WHAT YOU ARE ASKED TO DO — In this exercise, every entry below is to be reproduced word for word.

[Stored records]

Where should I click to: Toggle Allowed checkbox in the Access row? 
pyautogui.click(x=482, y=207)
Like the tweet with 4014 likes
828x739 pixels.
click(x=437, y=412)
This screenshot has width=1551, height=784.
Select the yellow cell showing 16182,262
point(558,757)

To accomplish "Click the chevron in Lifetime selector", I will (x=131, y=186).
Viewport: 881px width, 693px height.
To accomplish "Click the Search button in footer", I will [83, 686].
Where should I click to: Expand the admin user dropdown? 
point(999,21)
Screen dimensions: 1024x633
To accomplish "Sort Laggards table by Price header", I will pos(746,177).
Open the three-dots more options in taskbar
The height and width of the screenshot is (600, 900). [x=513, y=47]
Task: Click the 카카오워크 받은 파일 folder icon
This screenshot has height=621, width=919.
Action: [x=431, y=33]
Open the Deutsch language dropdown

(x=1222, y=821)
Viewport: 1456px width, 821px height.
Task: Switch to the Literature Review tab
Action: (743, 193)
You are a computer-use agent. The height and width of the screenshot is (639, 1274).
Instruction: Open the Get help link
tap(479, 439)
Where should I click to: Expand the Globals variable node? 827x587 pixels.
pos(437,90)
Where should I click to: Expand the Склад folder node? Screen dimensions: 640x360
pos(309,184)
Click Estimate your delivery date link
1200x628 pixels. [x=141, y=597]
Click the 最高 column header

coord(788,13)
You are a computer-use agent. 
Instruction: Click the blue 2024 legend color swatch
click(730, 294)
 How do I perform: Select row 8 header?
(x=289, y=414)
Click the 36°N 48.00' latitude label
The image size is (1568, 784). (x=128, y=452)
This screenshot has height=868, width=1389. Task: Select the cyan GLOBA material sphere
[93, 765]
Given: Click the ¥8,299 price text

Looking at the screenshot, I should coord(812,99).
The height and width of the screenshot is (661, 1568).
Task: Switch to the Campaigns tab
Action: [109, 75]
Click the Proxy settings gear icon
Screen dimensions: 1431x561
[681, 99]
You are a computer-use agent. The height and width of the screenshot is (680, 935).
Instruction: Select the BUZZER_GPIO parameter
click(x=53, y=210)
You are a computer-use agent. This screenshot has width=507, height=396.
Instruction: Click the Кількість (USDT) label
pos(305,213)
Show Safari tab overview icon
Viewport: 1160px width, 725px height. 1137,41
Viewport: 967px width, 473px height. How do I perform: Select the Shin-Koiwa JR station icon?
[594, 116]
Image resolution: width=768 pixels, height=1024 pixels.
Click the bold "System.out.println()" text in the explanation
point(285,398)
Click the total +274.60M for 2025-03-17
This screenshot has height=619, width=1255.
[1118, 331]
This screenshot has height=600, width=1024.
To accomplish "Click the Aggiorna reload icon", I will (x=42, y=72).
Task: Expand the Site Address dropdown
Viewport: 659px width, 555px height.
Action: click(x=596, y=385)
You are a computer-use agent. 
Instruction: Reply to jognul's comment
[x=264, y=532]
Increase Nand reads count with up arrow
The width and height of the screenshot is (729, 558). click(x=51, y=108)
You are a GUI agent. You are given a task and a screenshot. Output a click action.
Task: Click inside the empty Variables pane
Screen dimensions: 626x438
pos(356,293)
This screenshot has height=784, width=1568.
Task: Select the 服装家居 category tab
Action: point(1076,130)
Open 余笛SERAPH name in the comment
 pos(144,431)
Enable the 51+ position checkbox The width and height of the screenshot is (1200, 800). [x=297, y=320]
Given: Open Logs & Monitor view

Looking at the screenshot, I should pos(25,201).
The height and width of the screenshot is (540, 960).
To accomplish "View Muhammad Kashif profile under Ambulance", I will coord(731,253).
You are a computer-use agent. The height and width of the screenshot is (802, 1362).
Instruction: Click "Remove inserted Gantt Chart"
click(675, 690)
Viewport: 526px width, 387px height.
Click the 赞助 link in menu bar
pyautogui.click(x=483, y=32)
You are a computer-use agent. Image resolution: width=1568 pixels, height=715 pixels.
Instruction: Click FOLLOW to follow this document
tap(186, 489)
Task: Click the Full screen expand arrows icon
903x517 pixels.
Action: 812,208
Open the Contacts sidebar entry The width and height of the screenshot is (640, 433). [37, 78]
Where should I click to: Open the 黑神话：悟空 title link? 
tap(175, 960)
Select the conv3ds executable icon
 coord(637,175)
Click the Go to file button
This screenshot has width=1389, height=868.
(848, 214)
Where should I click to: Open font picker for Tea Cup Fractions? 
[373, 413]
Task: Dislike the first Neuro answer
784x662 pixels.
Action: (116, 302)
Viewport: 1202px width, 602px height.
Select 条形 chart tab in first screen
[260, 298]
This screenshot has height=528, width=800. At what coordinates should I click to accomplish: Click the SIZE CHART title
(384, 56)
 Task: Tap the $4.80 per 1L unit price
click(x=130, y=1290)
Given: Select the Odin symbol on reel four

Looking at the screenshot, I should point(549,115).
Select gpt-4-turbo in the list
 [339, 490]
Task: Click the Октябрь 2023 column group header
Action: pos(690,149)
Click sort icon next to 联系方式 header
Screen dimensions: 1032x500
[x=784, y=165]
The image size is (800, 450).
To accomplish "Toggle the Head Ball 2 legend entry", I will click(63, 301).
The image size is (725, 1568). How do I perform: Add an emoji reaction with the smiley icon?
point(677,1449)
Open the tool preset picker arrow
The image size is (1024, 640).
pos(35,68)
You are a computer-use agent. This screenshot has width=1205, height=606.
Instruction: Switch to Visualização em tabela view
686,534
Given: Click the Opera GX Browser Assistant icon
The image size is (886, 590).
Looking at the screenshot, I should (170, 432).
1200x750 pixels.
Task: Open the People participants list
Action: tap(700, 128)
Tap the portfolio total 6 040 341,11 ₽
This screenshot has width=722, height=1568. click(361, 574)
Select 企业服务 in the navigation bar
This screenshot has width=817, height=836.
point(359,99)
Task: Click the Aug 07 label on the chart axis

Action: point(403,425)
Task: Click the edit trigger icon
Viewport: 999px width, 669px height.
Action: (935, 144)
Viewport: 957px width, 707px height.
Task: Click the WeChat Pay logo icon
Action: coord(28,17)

RESPONSE TO THIS TASK —
Where should I click to: Toggle Allowed checkbox in the Access row? 
pyautogui.click(x=482, y=207)
Like the tweet with 4014 likes
828x739 pixels.
click(x=437, y=412)
This screenshot has width=1551, height=784.
Select the yellow cell showing 16182,262
point(558,757)

To accomplish "Click the chevron in Lifetime selector", I will (x=131, y=186).
Viewport: 881px width, 693px height.
To accomplish "Click the Search button in footer", I will [83, 686].
Where should I click to: Expand the admin user dropdown? 
point(999,21)
Screen dimensions: 1024x633
To accomplish "Sort Laggards table by Price header", I will pos(746,177).
Open the three-dots more options in taskbar
The height and width of the screenshot is (600, 900). [x=513, y=47]
Task: Click the 카카오워크 받은 파일 folder icon
This screenshot has height=621, width=919.
Action: [x=431, y=33]
Open the Deutsch language dropdown

(x=1222, y=821)
Viewport: 1456px width, 821px height.
Task: Switch to the Literature Review tab
Action: (743, 193)
You are a computer-use agent. The height and width of the screenshot is (639, 1274).
Instruction: Open the Get help link
tap(479, 439)
Where should I click to: Expand the Globals variable node? 827x587 pixels.
pos(437,90)
Where should I click to: Expand the Склад folder node? Screen dimensions: 640x360
pos(309,184)
Click Estimate your delivery date link
1200x628 pixels. [x=141, y=597]
Click the 最高 column header

coord(788,13)
You are a computer-use agent. 
Instruction: Click the blue 2024 legend color swatch
click(730, 294)
 How do I perform: Select row 8 header?
(x=289, y=414)
Click the 36°N 48.00' latitude label
The image size is (1568, 784). (x=128, y=452)
This screenshot has height=868, width=1389. Task: Select the cyan GLOBA material sphere
[93, 765]
Given: Click the ¥8,299 price text

Looking at the screenshot, I should coord(812,99).
The height and width of the screenshot is (661, 1568).
Task: Switch to the Campaigns tab
Action: [109, 75]
Click the Proxy settings gear icon
Screen dimensions: 1431x561
[681, 99]
You are a computer-use agent. The height and width of the screenshot is (680, 935).
Instruction: Select the BUZZER_GPIO parameter
click(x=53, y=210)
You are a computer-use agent. This screenshot has width=507, height=396.
Instruction: Click the Кількість (USDT) label
pos(305,213)
Show Safari tab overview icon
Viewport: 1160px width, 725px height. 1137,41
Viewport: 967px width, 473px height. How do I perform: Select the Shin-Koiwa JR station icon?
[594, 116]
Image resolution: width=768 pixels, height=1024 pixels.
Click the bold "System.out.println()" text in the explanation
point(285,398)
Click the total +274.60M for 2025-03-17
This screenshot has height=619, width=1255.
[1118, 331]
This screenshot has height=600, width=1024.
To accomplish "Click the Aggiorna reload icon", I will (x=42, y=72).
Task: Expand the Site Address dropdown
Viewport: 659px width, 555px height.
Action: click(x=596, y=385)
You are a computer-use agent. 
Instruction: Reply to jognul's comment
[x=264, y=532]
Increase Nand reads count with up arrow
The width and height of the screenshot is (729, 558). click(x=51, y=108)
You are a GUI agent. You are given a task and a screenshot. Output a click action.
Task: Click inside the empty Variables pane
Screen dimensions: 626x438
pos(356,293)
This screenshot has height=784, width=1568.
Task: Select the 服装家居 category tab
Action: point(1076,130)
Open 余笛SERAPH name in the comment
 pos(144,431)
Enable the 51+ position checkbox The width and height of the screenshot is (1200, 800). [x=297, y=320]
Given: Open Logs & Monitor view

Looking at the screenshot, I should pos(25,201).
The height and width of the screenshot is (540, 960).
To accomplish "View Muhammad Kashif profile under Ambulance", I will coord(731,253).
You are a computer-use agent. The height and width of the screenshot is (802, 1362).
Instruction: Click "Remove inserted Gantt Chart"
click(675, 690)
Viewport: 526px width, 387px height.
Click the 赞助 link in menu bar
pyautogui.click(x=483, y=32)
You are a computer-use agent. Image resolution: width=1568 pixels, height=715 pixels.
Instruction: Click FOLLOW to follow this document
tap(186, 489)
Task: Click the Full screen expand arrows icon
903x517 pixels.
Action: 812,208
Open the Contacts sidebar entry The width and height of the screenshot is (640, 433). [37, 78]
Where should I click to: Open the 黑神话：悟空 title link? 
tap(175, 960)
Select the conv3ds executable icon
 coord(637,175)
Click the Go to file button
This screenshot has width=1389, height=868.
(848, 214)
Where should I click to: Open font picker for Tea Cup Fractions? 
[373, 413]
Task: Dislike the first Neuro answer
784x662 pixels.
Action: (116, 302)
Viewport: 1202px width, 602px height.
Select 条形 chart tab in first screen
[260, 298]
This screenshot has height=528, width=800. At what coordinates should I click to accomplish: Click the SIZE CHART title
(384, 56)
 Task: Tap the $4.80 per 1L unit price
click(x=130, y=1290)
Given: Select the Odin symbol on reel four

Looking at the screenshot, I should point(549,115).
Select gpt-4-turbo in the list
 [339, 490]
Task: Click the Октябрь 2023 column group header
Action: pos(690,149)
Click sort icon next to 联系方式 header
Screen dimensions: 1032x500
[x=784, y=165]
The image size is (800, 450).
To accomplish "Toggle the Head Ball 2 legend entry", I will click(63, 301).
The image size is (725, 1568). How do I perform: Add an emoji reaction with the smiley icon?
point(677,1449)
Open the tool preset picker arrow
The image size is (1024, 640).
pos(35,68)
You are a computer-use agent. This screenshot has width=1205, height=606.
Instruction: Switch to Visualização em tabela view
686,534
Given: Click the Opera GX Browser Assistant icon
The image size is (886, 590).
Looking at the screenshot, I should (170, 432).
1200x750 pixels.
Task: Open the People participants list
Action: tap(700, 128)
Tap the portfolio total 6 040 341,11 ₽
This screenshot has width=722, height=1568. click(361, 574)
Select 企业服务 in the navigation bar
This screenshot has width=817, height=836.
point(359,99)
Task: Click the Aug 07 label on the chart axis

Action: point(403,425)
Task: Click the edit trigger icon
Viewport: 999px width, 669px height.
Action: (935, 144)
Viewport: 957px width, 707px height.
Task: Click the WeChat Pay logo icon
Action: coord(28,17)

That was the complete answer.